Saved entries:
▽
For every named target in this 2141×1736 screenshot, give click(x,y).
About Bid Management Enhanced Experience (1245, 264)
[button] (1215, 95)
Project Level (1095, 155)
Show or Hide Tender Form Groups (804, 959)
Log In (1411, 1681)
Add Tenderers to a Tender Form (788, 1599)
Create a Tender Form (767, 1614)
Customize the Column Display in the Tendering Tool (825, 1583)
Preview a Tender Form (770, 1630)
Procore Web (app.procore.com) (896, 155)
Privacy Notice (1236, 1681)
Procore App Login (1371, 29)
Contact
△
About this exercise —
All the entries should be output exactly as given.

Reply to the task —
For every named target in this 2141×1736 screenshot, give click(x,y).
About Bid Management Enhanced Experience (1245, 264)
[button] (1215, 95)
Project Level (1095, 155)
Show or Hide Tender Form Groups (804, 959)
Log In (1411, 1681)
Add Tenderers to a Tender Form (788, 1599)
Create a Tender Form (767, 1614)
Customize the Column Display in the Tendering Tool (825, 1583)
Preview a Tender Form (770, 1630)
Procore Web (app.procore.com) (896, 155)
Privacy Notice (1236, 1681)
Procore App Login (1371, 29)
Contact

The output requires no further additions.